7/3 nonfarm payrolls (NFP): together with the 6/30 Tankan and the Doha talks, this forms the week’s three catalysts, jointly setting the two-way path for DXY and the JPY. A strong NFP → the Warsh hiking path plus a locked rate gap → upward pressure on USD/JPY; a weak NFP → the rate-narrowing expectation returns → the carry-unwind window reopens.
The Day-60 service-fee showdown (~mid-August, aligned with the 8/21 sanctions-waiver expiry): this weekend’s escalation-then-stand-down cycle again proved the structural divergence is continuing rather than healing. The market currently assigns zero weight to the fee dispute — precisely the setup for a late-summer war-premium repricing. Watch the back end of the Brent curve (now ~$74): a move toward $80+ means accepting a structural permanent premium; a slide back toward $65 means betting on a full return to pre-war conditions.

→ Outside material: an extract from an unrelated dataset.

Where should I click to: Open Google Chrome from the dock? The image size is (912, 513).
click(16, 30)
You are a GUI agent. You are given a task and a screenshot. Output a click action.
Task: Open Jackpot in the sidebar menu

Section 122’s global 10% tariff expires 7/24 (about 25 days out): renewal, escalation, or a switch to Section 301 are all possible. No new ruling this week; the market will start pricing the expiry scenarios around mid-July.
Risk Disclaimer
This article is public market commentary and personal research notes. It does not constitute investment advice.